Islamabad, Pakistan – Web Desk: Pakistan’s evolving energy mix is helping cushion the impact of rising global oil prices, as experts say recent structural changes in the power sector are reducing reliance on imported fuels.
Amid escalating tensions in the Middle East and a sharp surge in global crude prices, concerns have emerged over potential economic pressure on Pakistan. However, analysts argue that diversification in energy sources has improved the country’s resilience compared to previous crises.
Historically, oil price shocks in 2008 and 2022 triggered inflation, weakened foreign exchange reserves, and contributed to economic instability. In contrast, recent developments in renewable and domestic energy production are expected to mitigate similar risks.
Solar energy usage has expanded significantly in recent years and now accounts for approximately 20–25% of total electricity consumption, according to industry estimates. This growth has reduced dependence on costly oil and gas imports, saving billions of dollars in foreign exchange.

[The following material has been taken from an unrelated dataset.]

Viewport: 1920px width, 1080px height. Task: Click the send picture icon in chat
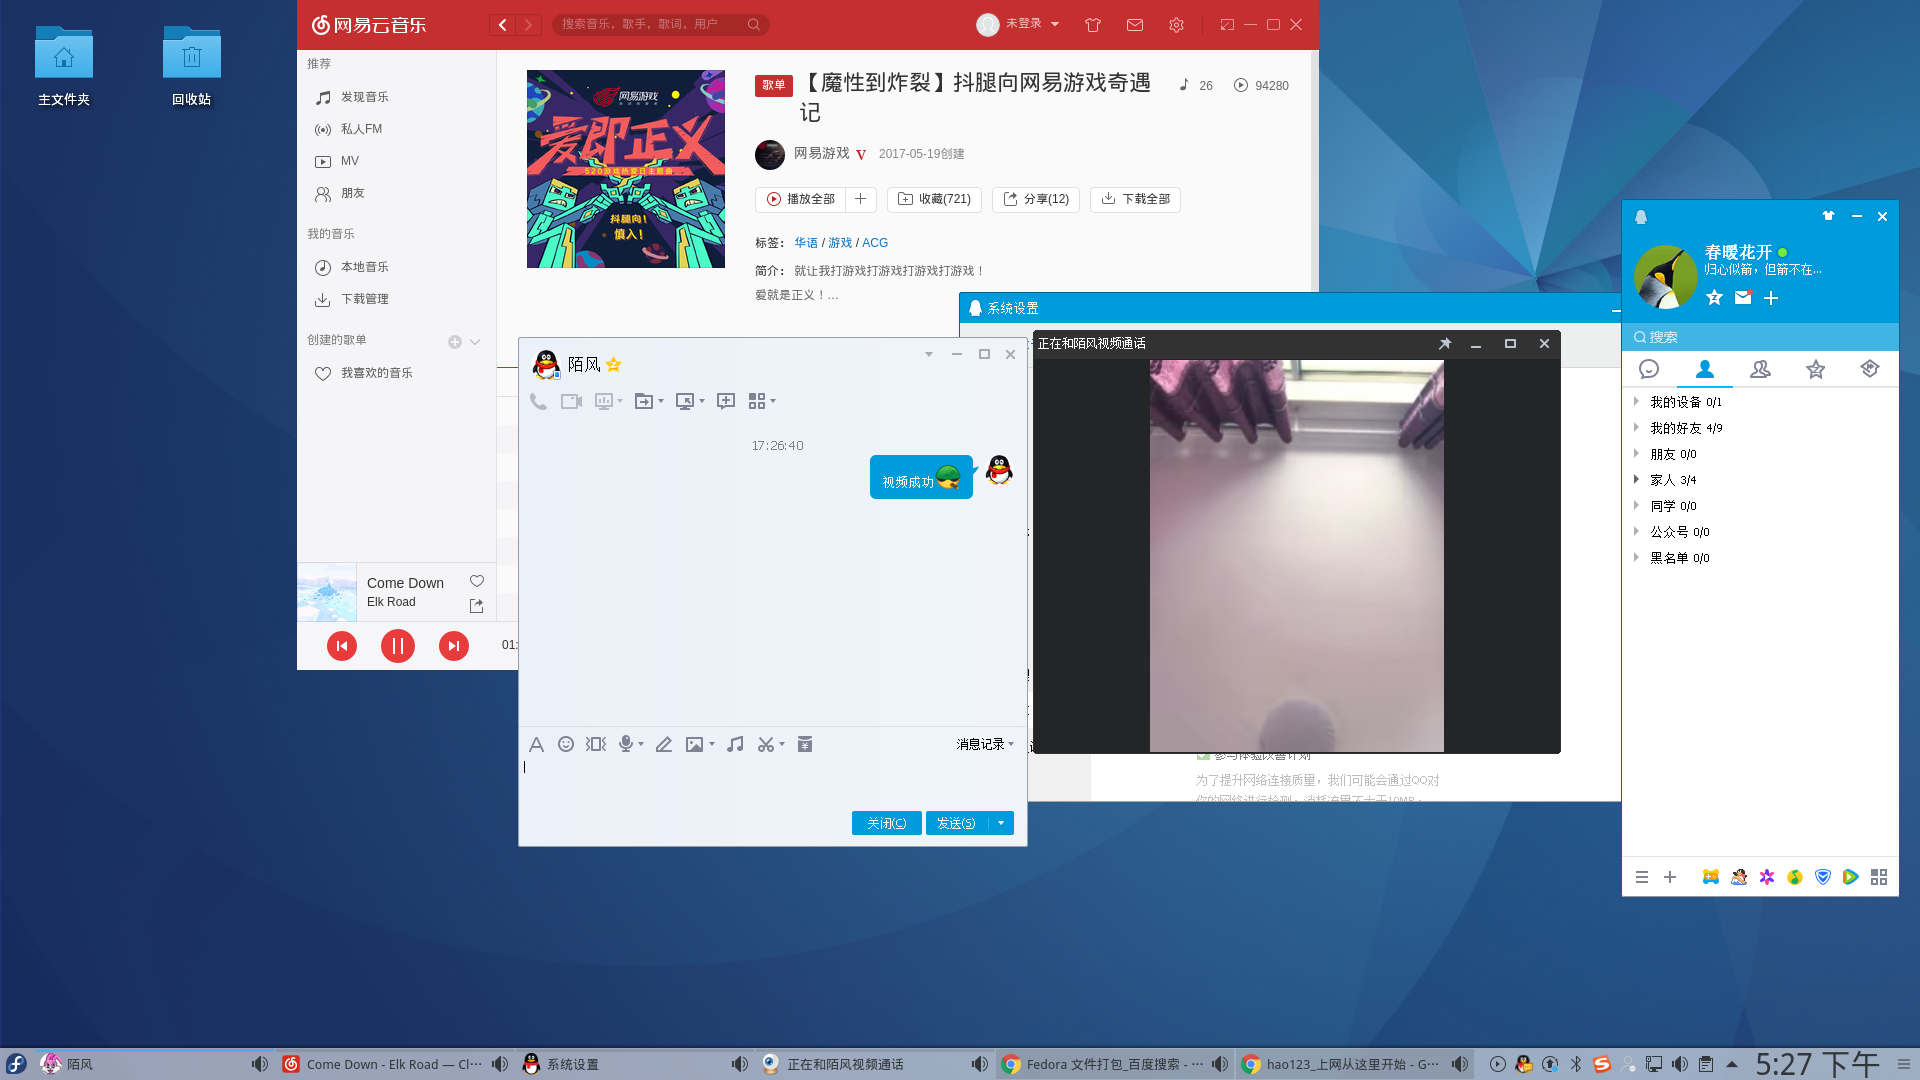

In parallel, Pakistan has accelerated development in domestic energy sources such as coal from the Thar Desert and hydropower projects, further strengthening energy security.
The share of furnace oil in electricity generation has dropped dramatically—from around 35% a decade ago to below 1%—reflecting a major shift toward cleaner and more cost-effective alternatives. Meanwhile, the use of liquefied natural gas (LNG) has increased to support power generation.
Experts note that while global price volatility still poses risks, Pakistan’s diversified energy portfolio provides a buffer against external shocks and supports long-term economic stability.
The transition toward renewable energy and local resources is seen as a critical step in reducing vulnerability to global market fluctuations and ensuring sustainable growth in the energy sector.